Synopsis

This analysis explores the NOAA Storm Database to identify the most harmful weather events in the United States in terms of public health and economic impact. The data includes events from 1950 to 2011. The analysis focuses on two main questions: (1) Which types of events are most harmful to population health (fatalities and injuries)? (2) Which types of events have the greatest economic consequences (property and crop damage)? Results show that tornadoes have the highest impact on human health, while floods lead in economic damage. All processing and visualization were done using R.

Data Processing

knitr::opts_chunk$set(echo = TRUE, cache = TRUE)
library(dplyr)
## 
## Attaching package: 'dplyr'
## The following objects are masked from 'package:stats':
## 
##     filter, lag
## The following objects are masked from 'package:base':
## 
##     intersect, setdiff, setequal, union
library(ggplot2)
library(readr)
# Load the raw data
data <- read.csv("repdata_data_StormData (1).csv.bz2")

# Check column names
colnames(data)
##  [1] "STATE__"    "BGN_DATE"   "BGN_TIME"   "TIME_ZONE"  "COUNTY"    
##  [6] "COUNTYNAME" "STATE"      "EVTYPE"     "BGN_RANGE"  "BGN_AZI"   
## [11] "BGN_LOCATI" "END_DATE"   "END_TIME"   "COUNTY_END" "COUNTYENDN"
## [16] "END_RANGE"  "END_AZI"    "END_LOCATI" "LENGTH"     "WIDTH"     
## [21] "F"          "MAG"        "FATALITIES" "INJURIES"   "PROPDMG"   
## [26] "PROPDMGEXP" "CROPDMG"    "CROPDMGEXP" "WFO"        "STATEOFFIC"
## [31] "ZONENAMES"  "LATITUDE"   "LONGITUDE"  "LATITUDE_E" "LONGITUDE_"
## [36] "REMARKS"    "REFNUM"
# Select relevant columns
storm_data <- data %>%
  select(EVTYPE, FATALITIES, INJURIES, PROPDMG, PROPDMGEXP,
         CROPDMG, CROPDMGEXP)

# Function to convert exponents to actual multipliers
exp_converter <- function(exp) {
  ifelse(exp %in% c("K", "k"), 1e3,
  ifelse(exp %in% c("M", "m"), 1e6,
  ifelse(exp %in% c("B", "b"), 1e9, 1)))
}

storm_data <- storm_data %>%
  mutate(PROPDMGVAL = PROPDMG * exp_converter(PROPDMGEXP),
         CROPDMGVAL = CROPDMG * exp_converter(CROPDMGEXP),
         TOTALDMG = PROPDMGVAL + CROPDMGVAL)

Results

Most Harmful Events to Population Health

health_impact <- storm_data %>%
  group_by(EVTYPE) %>%
  summarise(Fatalities = sum(FATALITIES, na.rm = TRUE),
            Injuries = sum(INJURIES, na.rm = TRUE)) %>%
  mutate(Total = Fatalities + Injuries) %>%
  arrange(desc(Total)) %>%
  top_n(10, Total)

ggplot(health_impact, aes(x = reorder(EVTYPE, -Total), y = Total)) +
  geom_bar(stat = "identity", fill = "tomato") +
  labs(title = "Top 10 Weather Events Causing Most Health Impact",
       x = "Event Type", y = "Total Injuries + Fatalities") +
  theme(axis.text.x = element_text(angle = 45, hjust = 1))
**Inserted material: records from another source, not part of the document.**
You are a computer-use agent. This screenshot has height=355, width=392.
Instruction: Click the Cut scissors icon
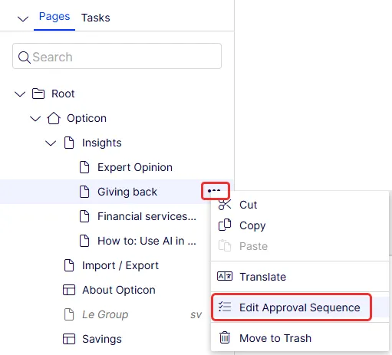coord(225,205)
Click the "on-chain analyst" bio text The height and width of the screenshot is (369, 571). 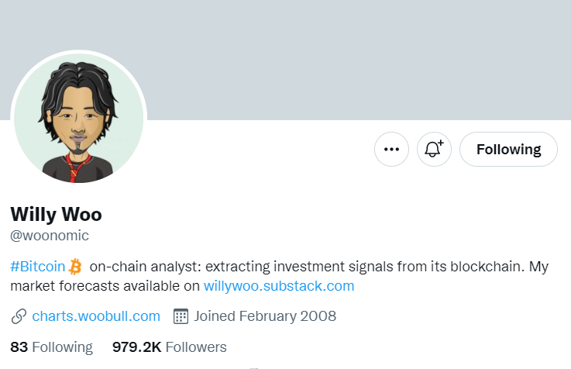click(144, 267)

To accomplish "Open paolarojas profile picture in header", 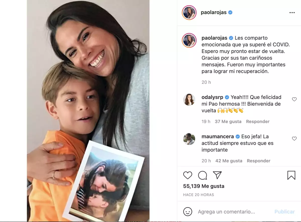I will point(189,13).
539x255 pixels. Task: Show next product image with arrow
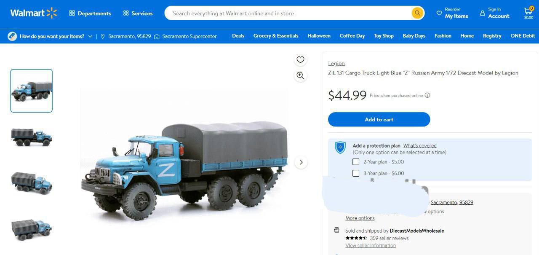click(x=301, y=162)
Events with the Greatest Economic Consequences

economic_impact <- storm_data %>%
  group_by(EVTYPE) %>%
  summarise(Economic_Damage = sum(TOTALDMG, na.rm = TRUE)) %>%
  arrange(desc(Economic_Damage)) %>%
  top_n(10, Economic_Damage)

ggplot(economic_impact, aes(x = reorder(EVTYPE, -Economic_Damage), y = Economic_Damage / 1e9)) +
  geom_bar(stat = "identity", fill = "steelblue") +
  labs(title = "Top 10 Weather Events Causing Most Economic Damage",
       x = "Event Type", y = "Damage (in Billion USD)") +
  theme(axis.text.x = element_text(angle = 45, hjust = 1))

Conclusion

The analysis reveals that: - Tornadoes are the leading cause of human injuries and fatalities. - Floods, followed by hurricanes and tornadoes, cause the most economic damage.

This information can help municipalities prioritize resources for disaster preparedness and response.